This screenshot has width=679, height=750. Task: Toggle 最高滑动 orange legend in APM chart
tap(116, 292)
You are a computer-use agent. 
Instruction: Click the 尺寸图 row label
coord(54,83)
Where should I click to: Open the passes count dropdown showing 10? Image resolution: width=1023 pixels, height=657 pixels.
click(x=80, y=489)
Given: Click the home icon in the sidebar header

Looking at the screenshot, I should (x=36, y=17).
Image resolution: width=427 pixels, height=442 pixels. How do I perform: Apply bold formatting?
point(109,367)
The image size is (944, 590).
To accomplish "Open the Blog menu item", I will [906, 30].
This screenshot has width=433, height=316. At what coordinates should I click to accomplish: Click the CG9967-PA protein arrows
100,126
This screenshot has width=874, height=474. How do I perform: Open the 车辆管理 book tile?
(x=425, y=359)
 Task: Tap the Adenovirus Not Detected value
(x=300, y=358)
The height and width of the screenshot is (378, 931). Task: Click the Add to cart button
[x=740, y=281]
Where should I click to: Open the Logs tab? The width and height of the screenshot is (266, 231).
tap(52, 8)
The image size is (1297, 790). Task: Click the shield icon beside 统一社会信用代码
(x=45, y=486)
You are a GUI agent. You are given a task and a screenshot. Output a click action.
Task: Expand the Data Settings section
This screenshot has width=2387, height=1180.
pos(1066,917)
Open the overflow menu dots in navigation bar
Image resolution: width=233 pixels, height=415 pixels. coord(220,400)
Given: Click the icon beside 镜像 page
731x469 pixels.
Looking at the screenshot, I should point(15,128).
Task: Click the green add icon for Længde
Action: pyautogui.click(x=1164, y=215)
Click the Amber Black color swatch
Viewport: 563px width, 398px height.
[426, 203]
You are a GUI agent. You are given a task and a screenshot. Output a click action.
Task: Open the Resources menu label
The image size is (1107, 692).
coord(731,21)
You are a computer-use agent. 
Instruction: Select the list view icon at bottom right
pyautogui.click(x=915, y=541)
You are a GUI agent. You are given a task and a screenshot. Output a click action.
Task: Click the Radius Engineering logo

--*--

TASK STATEMENT => The material above is to be reproduced exactly as written.

TASK RESULT =>
This screenshot has width=679, height=750. Task: Toggle 最高滑动 orange legend in APM chart
tap(116, 292)
You are a computer-use agent. 
Instruction: Click the 尺寸图 row label
coord(54,83)
Where should I click to: Open the passes count dropdown showing 10? Image resolution: width=1023 pixels, height=657 pixels.
click(x=80, y=489)
Given: Click the home icon in the sidebar header

Looking at the screenshot, I should (x=36, y=17).
Image resolution: width=427 pixels, height=442 pixels. How do I perform: Apply bold formatting?
point(109,367)
The image size is (944, 590).
To accomplish "Open the Blog menu item", I will [906, 30].
This screenshot has width=433, height=316. At what coordinates should I click to accomplish: Click the CG9967-PA protein arrows
100,126
This screenshot has width=874, height=474. How do I perform: Open the 车辆管理 book tile?
(x=425, y=359)
 Task: Tap the Adenovirus Not Detected value
(x=300, y=358)
The height and width of the screenshot is (378, 931). Task: Click the Add to cart button
[x=740, y=281]
Where should I click to: Open the Logs tab? The width and height of the screenshot is (266, 231).
tap(52, 8)
The image size is (1297, 790). Task: Click the shield icon beside 统一社会信用代码
(x=45, y=486)
You are a GUI agent. You are given a task and a screenshot. Output a click action.
Task: Expand the Data Settings section
This screenshot has width=2387, height=1180.
pos(1066,917)
Open the overflow menu dots in navigation bar
Image resolution: width=233 pixels, height=415 pixels. coord(220,400)
Given: Click the icon beside 镜像 page
731x469 pixels.
Looking at the screenshot, I should point(15,128).
Task: Click the green add icon for Længde
Action: pyautogui.click(x=1164, y=215)
Click the Amber Black color swatch
Viewport: 563px width, 398px height.
[426, 203]
You are a GUI agent. You are given a task and a screenshot. Output a click action.
Task: Open the Resources menu label
The image size is (1107, 692).
coord(731,21)
You are a computer-use agent. 
Instruction: Select the list view icon at bottom right
pyautogui.click(x=915, y=541)
You are a GUI agent. You are given a task and a screenshot. Output a click action.
Task: Click the Radius Engineering logo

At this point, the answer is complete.